How would this work for handling the input files for the next generation, that don't really have a necessary existence outside of the sandboxes? This is occurring as I write a script to generate the next "generation" of input files, looping over them, since the modified structure files (i.e. they are not direct output, they are operated on) in some sense are created before the "modify_input" function is run.

Though maybe any such files should actually be created by the "modify_input" function, which would have access to sandboxes for the next instances.

eirrgang commented 3 years ago

Ah, thanks. I thought this was already tracked, but I see the closest documented thing is https://github.com/SCALE-MS/scale-ms/issues/15

Yes, I'm pleased with the way Signac turned out, and the data management scheme for gmxapi/scalems is conceptually similar.

See also https://github.com/kassonlab/gmxapi/milestone/4

eirrgang commented 3 years ago

declared outputs are returned outside of the sandbox.

In the most general case, there is an extra copy of data that is requested to be present outside of the sandbox. One copy owned by the user and one "owned" by scalems. For non-local execution, there is a remote copy in a sandbox and local copy not in a sandbox.

eirrgang commented 3 years ago

Though maybe any such files should actually be created by the "modify_input" function, which would have access to sandboxes for the next instances.

Yes.

mrshirts commented 3 years ago

So, it seems to be coming around to:

  1. Each fresh instance of the execution has their own fresh directory.
  2. modify_input knows about the fresh directories, so any new input files get written there.
  3. SCALE-MS only knows about files generated by the executable that are explicitly identified by the users.
  4. Files that scale-ms doesn't know about just get left in the directory, and cannot be used by the workflow. Which is fine, the user knows what files are important.

One other request:

The whole tree of files that are actually produced should be able to be inspected afterwards, but it can be separate from the workflow language. It would be more for debugging to see what happened afterwards.

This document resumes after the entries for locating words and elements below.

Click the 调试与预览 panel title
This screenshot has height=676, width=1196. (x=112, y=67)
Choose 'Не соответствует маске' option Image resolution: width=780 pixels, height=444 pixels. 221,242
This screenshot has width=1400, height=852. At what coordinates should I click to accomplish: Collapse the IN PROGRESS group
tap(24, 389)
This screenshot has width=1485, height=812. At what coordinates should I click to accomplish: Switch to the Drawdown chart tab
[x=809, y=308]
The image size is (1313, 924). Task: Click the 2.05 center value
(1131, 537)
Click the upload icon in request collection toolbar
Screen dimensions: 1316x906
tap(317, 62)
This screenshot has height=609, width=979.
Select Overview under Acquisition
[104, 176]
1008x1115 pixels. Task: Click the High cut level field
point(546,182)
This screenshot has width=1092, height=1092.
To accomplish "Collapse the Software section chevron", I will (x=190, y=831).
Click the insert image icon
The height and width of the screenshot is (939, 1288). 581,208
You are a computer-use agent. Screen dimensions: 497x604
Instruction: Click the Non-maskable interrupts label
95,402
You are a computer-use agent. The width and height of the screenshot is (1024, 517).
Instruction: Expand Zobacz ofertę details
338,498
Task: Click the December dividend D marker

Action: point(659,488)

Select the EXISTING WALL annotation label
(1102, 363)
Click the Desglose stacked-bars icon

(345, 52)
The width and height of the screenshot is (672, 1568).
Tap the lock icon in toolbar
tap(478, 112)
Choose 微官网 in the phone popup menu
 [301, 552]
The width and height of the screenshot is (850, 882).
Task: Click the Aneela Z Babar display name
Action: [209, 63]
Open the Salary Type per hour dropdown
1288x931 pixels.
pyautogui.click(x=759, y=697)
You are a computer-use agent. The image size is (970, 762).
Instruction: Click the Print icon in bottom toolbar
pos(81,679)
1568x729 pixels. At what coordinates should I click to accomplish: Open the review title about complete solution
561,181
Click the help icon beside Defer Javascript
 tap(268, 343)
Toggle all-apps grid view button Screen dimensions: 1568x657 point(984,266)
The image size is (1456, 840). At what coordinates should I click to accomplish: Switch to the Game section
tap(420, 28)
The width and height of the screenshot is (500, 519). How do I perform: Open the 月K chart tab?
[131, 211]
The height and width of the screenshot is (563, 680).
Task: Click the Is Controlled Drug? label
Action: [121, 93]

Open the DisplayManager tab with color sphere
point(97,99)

eirrgang commented 3 years ago

For Tasks, rp.raptor.Worker forks itself for each request. (The callable registered with Worker.register_mode() executes in a fresh fork of the Worker task.) The callable is free to chdir. There may be some interplay with the environment isolation work in progress with RP, but it is probably safe to let the callable be responsible for creating its working directory as well. Directory names for tasks are to be deterministically named, unique at least as far as the known deterministic aspects of the task, but maximally recoverable across interrupted execution. As such, we may not require the Worker or callable to calculate its own UUID, but we will likely embed it at the Master.request_cb() or on the client side, before submitting the task. This way, we will maintain a record of expected remote directories before they are even created so that we can best recover workflow state after interruption.

eirrgang commented 1 year ago

I'm going to "resolve" this issue by adding some metadata tracking for the site at which filesystem paths are useful. As much as possible, I'll add some utility functions and documentation for determining how to access remote files in terms of the RP resource definition.

Additional functionality for automated data staging will be submitted under separate issues.

Note: for the most part, tasks are executed in separate clean working directories. Some updates may be needed to manage working directories for raptor tasks, but @andre-merzky is working on some related infrastructure, so we'll revisit that in a few days. The near-term access will continue to be the directory archive that is delivered as from scalems.call._Subprocess, but that will be refined a bit, I hope. scalems.write() is a bit further down the line, but will probably be available by the end of the sprint.

andre-merzky commented 1 year ago

Note: for the most part, tasks are executed in separate clean working directories. Some updates may be needed to manage working directories for raptor tasks

This should be resolved by now - raptor tasks can request their own sandbox now.